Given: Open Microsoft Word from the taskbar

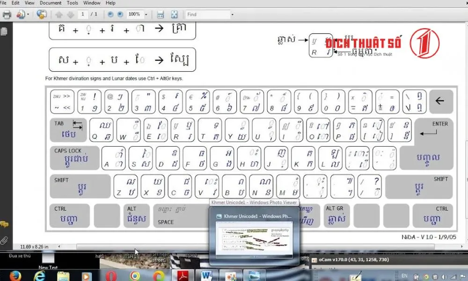Looking at the screenshot, I should (x=206, y=275).
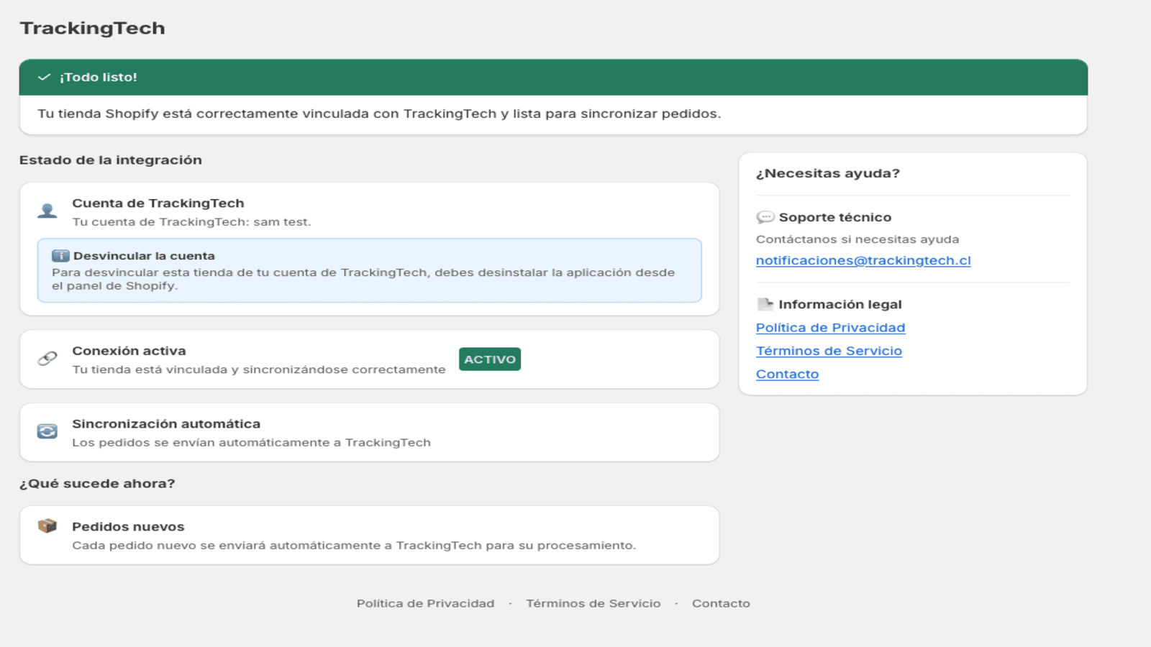This screenshot has width=1151, height=647.
Task: Click the Desvincular la cuenta info box
Action: (370, 270)

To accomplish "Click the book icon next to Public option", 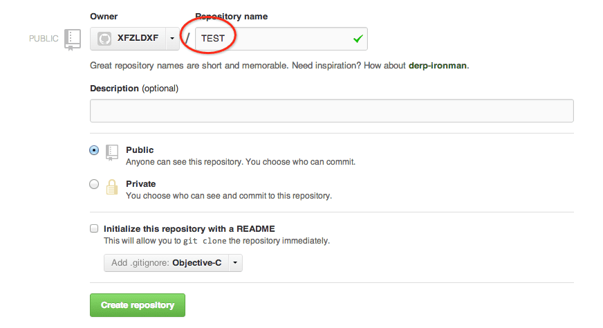I will pyautogui.click(x=112, y=153).
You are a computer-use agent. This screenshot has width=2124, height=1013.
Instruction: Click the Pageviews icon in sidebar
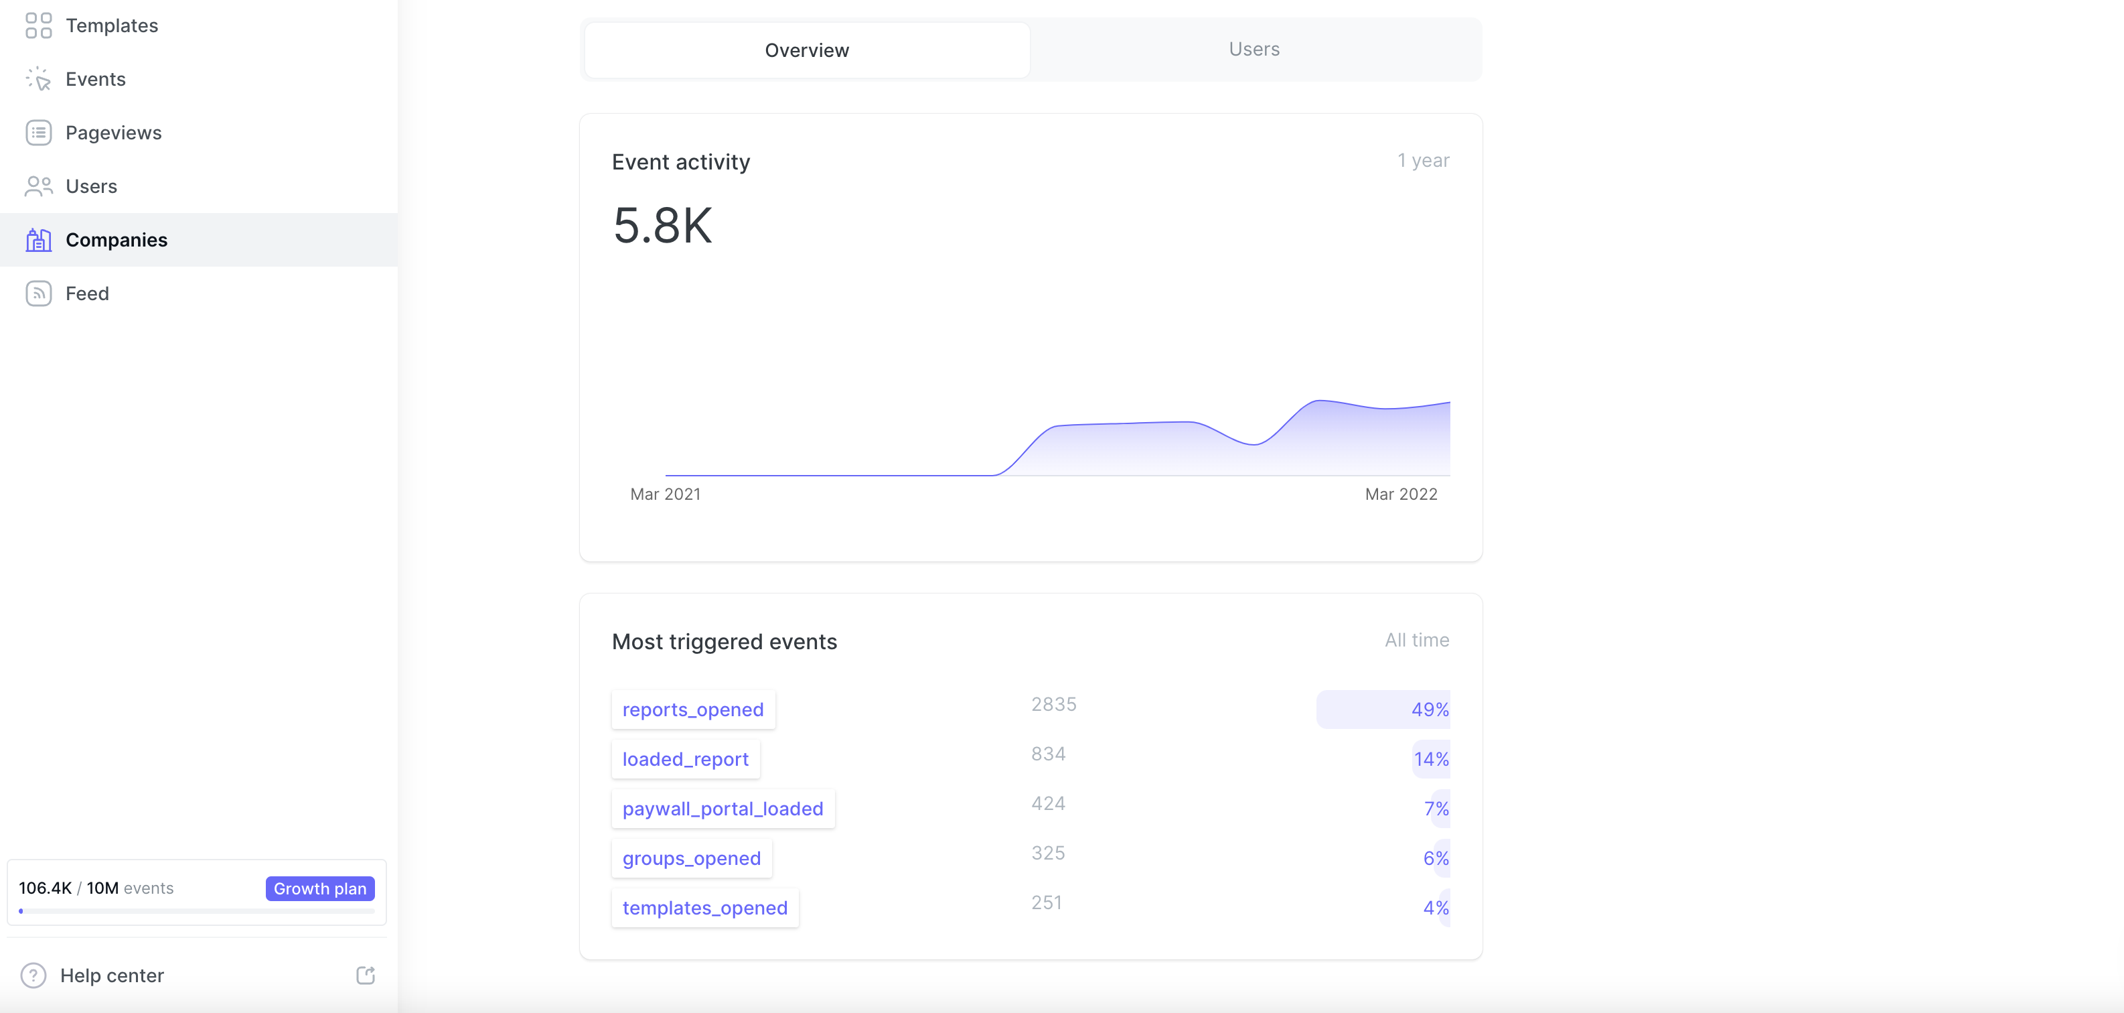coord(40,131)
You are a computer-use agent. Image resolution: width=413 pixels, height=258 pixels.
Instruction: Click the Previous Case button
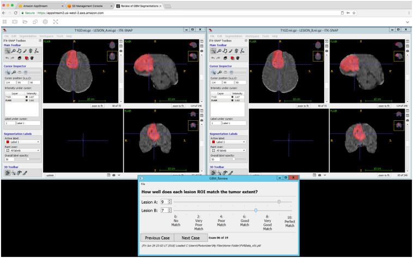(x=157, y=237)
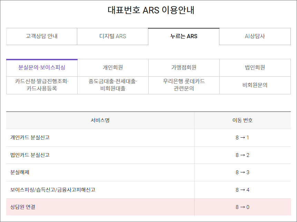Click the 대표번호 ARS 이용안내 heading
Screen dimensions: 297x222
tap(151, 10)
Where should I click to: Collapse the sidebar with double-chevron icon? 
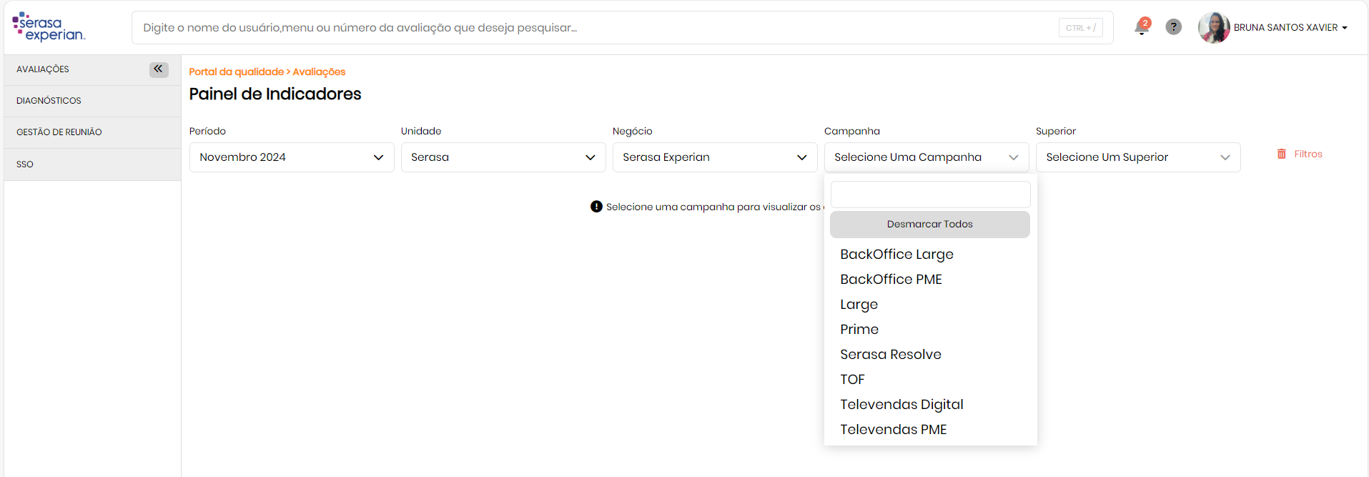[159, 69]
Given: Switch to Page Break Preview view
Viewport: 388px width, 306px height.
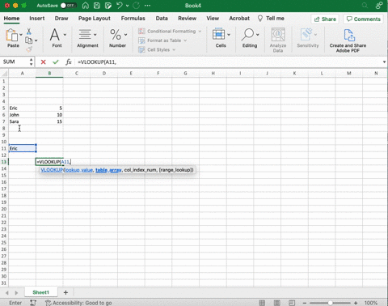Looking at the screenshot, I should 292,303.
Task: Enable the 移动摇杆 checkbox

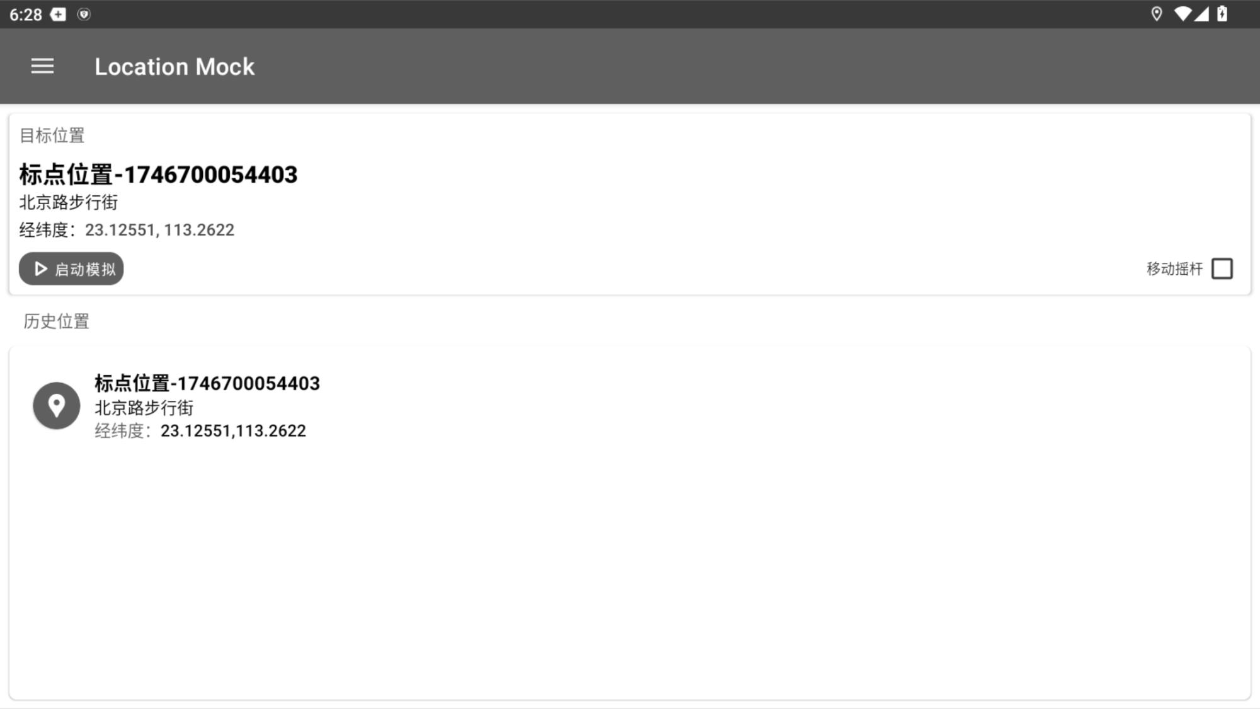Action: pyautogui.click(x=1222, y=268)

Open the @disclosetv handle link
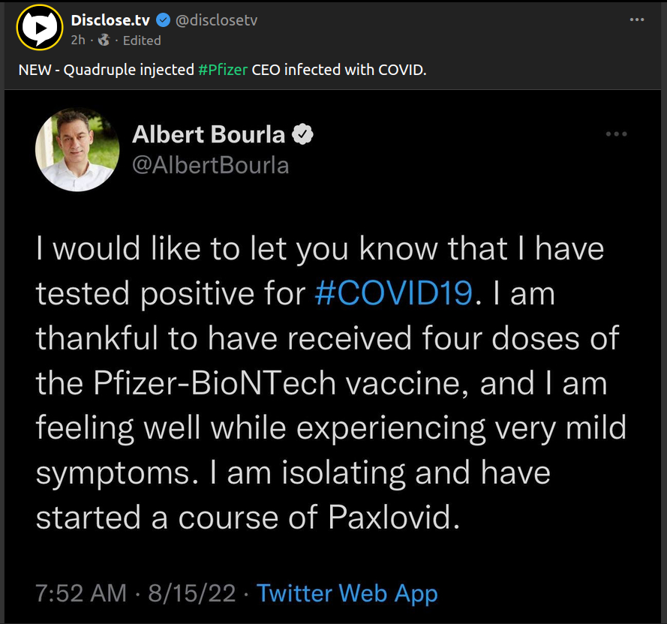(216, 20)
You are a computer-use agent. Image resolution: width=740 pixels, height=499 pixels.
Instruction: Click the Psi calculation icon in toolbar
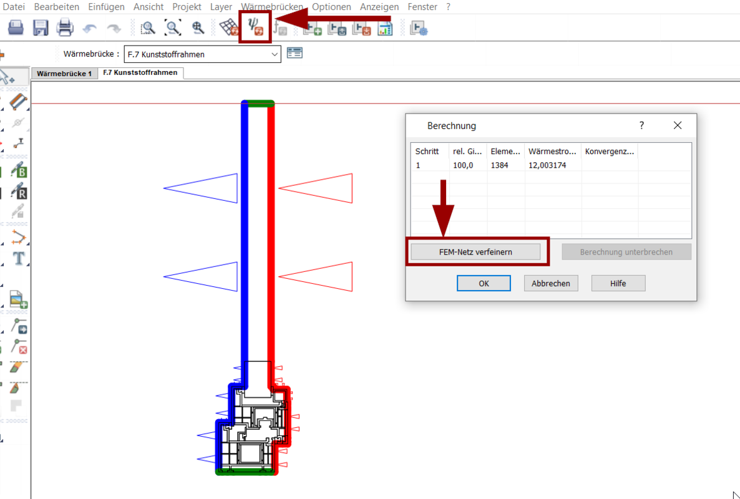click(255, 27)
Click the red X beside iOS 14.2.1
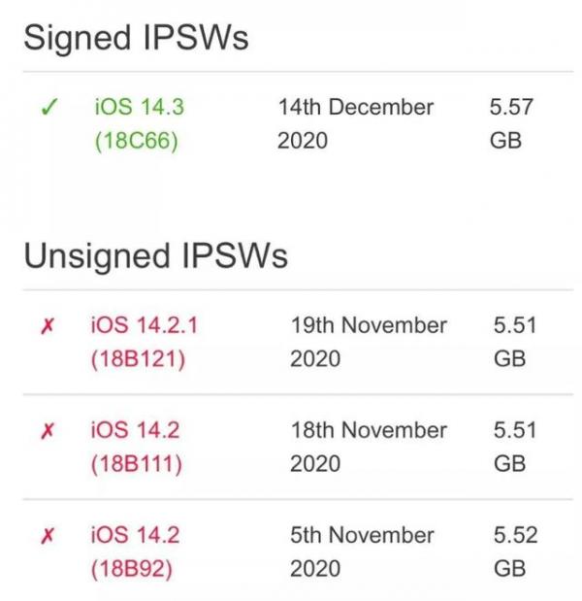 48,326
+ + + + +
Required work: Give again, exactly, each line from the one that contains "You are a computer-use agent. This" through the last line of the material above. Pictures do not belong in the copy.

Completed exercise:
You are a computer-use agent. This screenshot has width=2124, height=1013.
Instruction: Click the Pageviews icon in sidebar
coord(40,131)
You are a computer-use agent. Image resolution: width=413 pixels, height=258 pixels.
Instruction: Click the Previous Case button
(x=157, y=237)
Click the 대표번호 ARS 이용안내 heading
Screen dimensions: 297x222
tap(151, 10)
Where should I click to: Collapse the sidebar with double-chevron icon? 
[159, 69]
Given: Switch to Page Break Preview view
Viewport: 388px width, 306px height.
Looking at the screenshot, I should 292,303.
Task: Enable the 移动摇杆 checkbox

Action: pyautogui.click(x=1222, y=268)

Open the @disclosetv handle link
(216, 20)
You are a computer-use agent. Image resolution: width=740 pixels, height=499 pixels.
Instruction: Click the Psi calculation icon in toolbar
click(255, 27)
Click the red X beside iOS 14.2.1
 48,326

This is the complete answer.